Exercise requirements: Only the lines from the one with "Given: Open the Exclusivity dropdown" through the last line of the data below are to be duplicated, exactly and without pictures.

Stored data:

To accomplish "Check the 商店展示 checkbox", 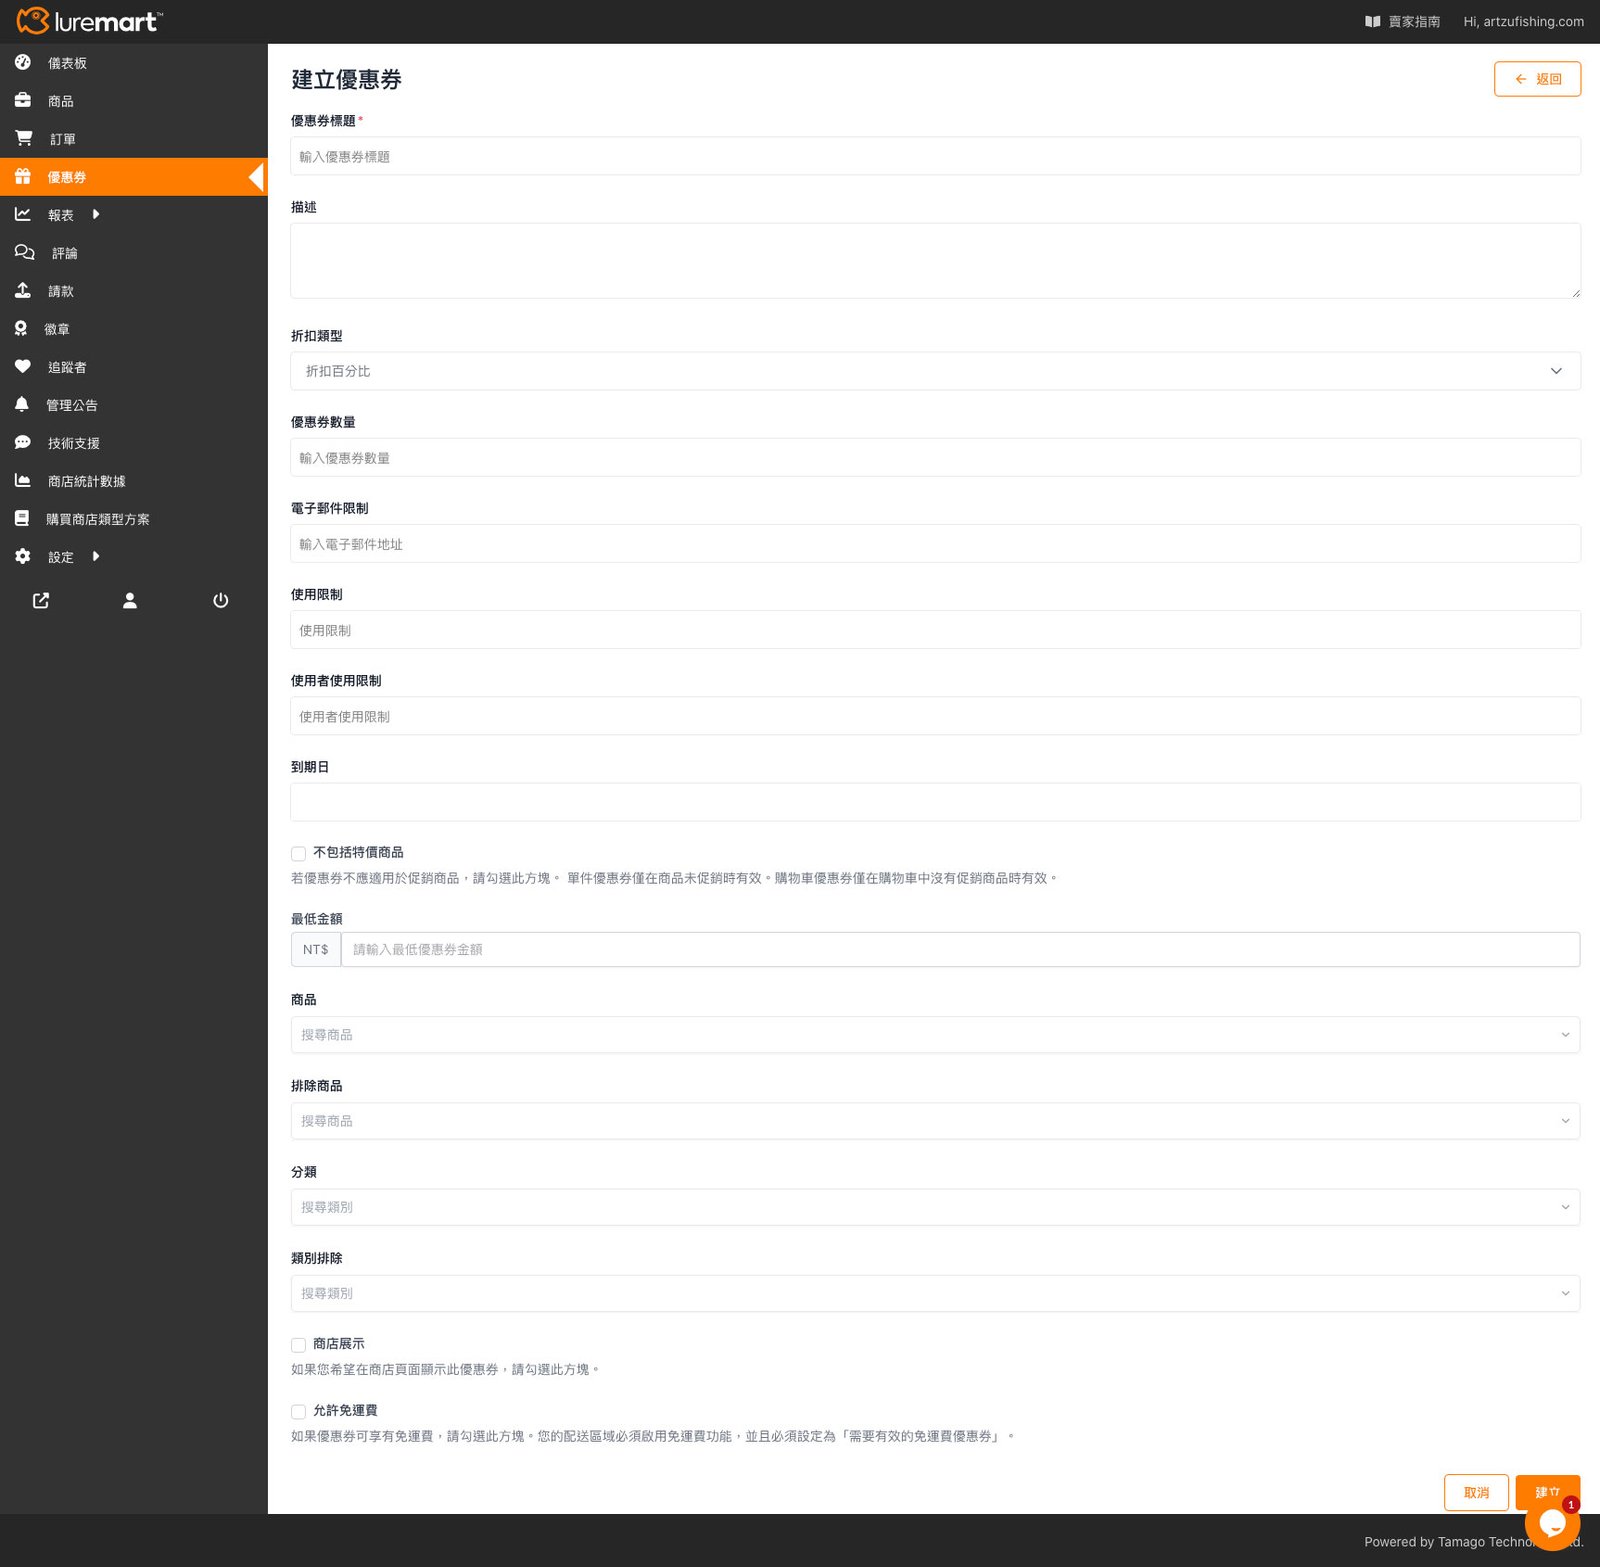I will pyautogui.click(x=298, y=1345).
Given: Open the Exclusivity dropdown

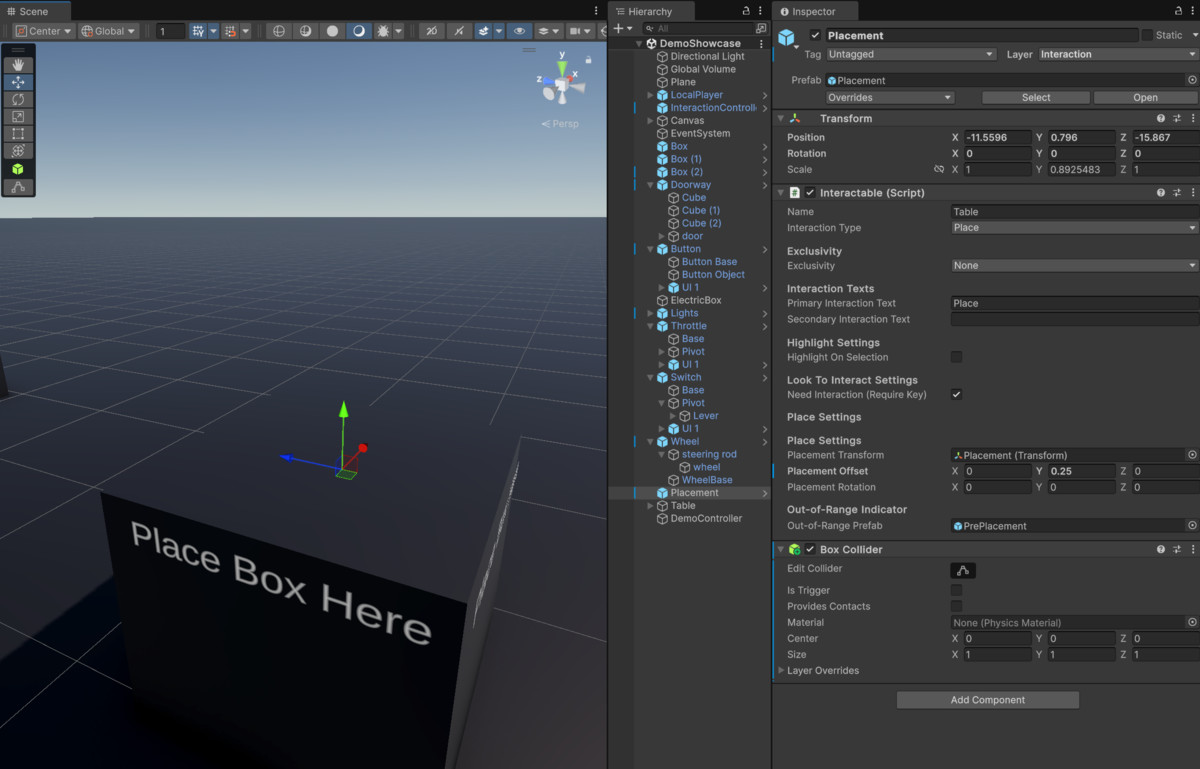Looking at the screenshot, I should pos(1071,265).
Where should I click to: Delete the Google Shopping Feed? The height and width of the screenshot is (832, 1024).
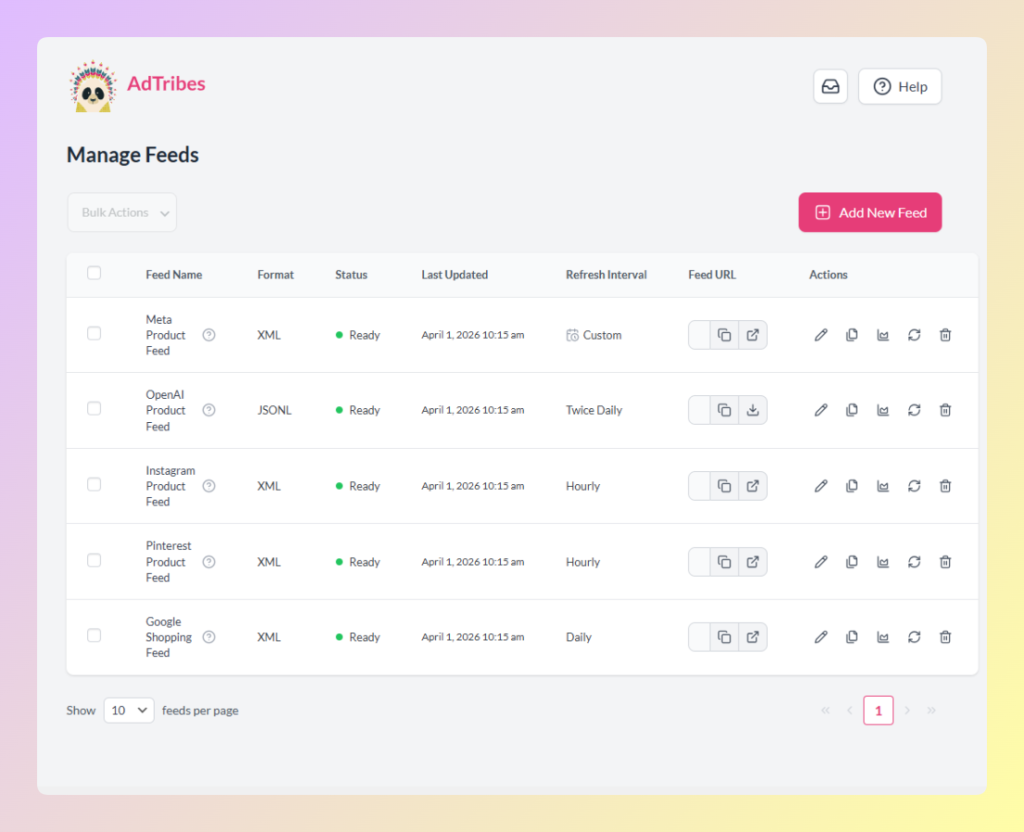click(945, 637)
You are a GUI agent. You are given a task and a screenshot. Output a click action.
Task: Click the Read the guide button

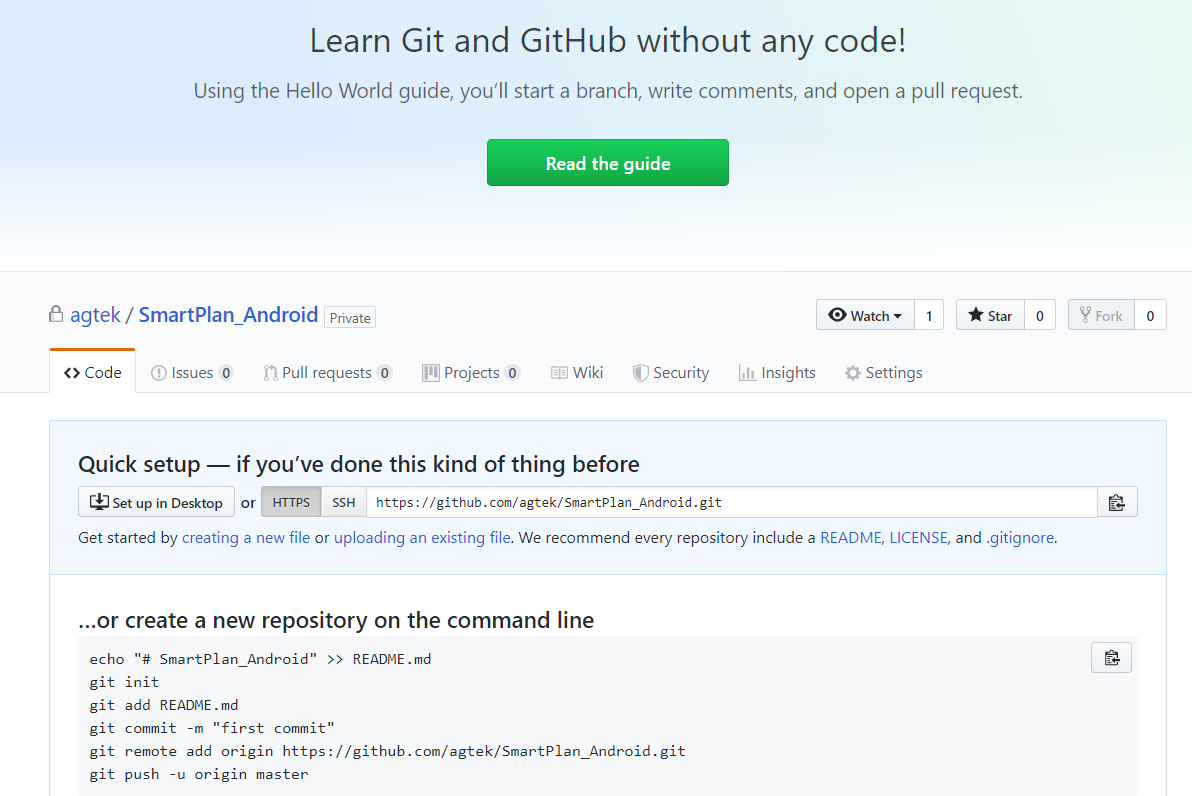pyautogui.click(x=608, y=163)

Task solution:
Given: Open the Exclusivity dropdown

Looking at the screenshot, I should pos(1071,265).
Where should I click to: Delete the Google Shopping Feed? The height and width of the screenshot is (832, 1024).
click(945, 637)
You are a GUI agent. You are given a task and a screenshot. Output a click action.
Task: Click the Read the guide button

pyautogui.click(x=608, y=163)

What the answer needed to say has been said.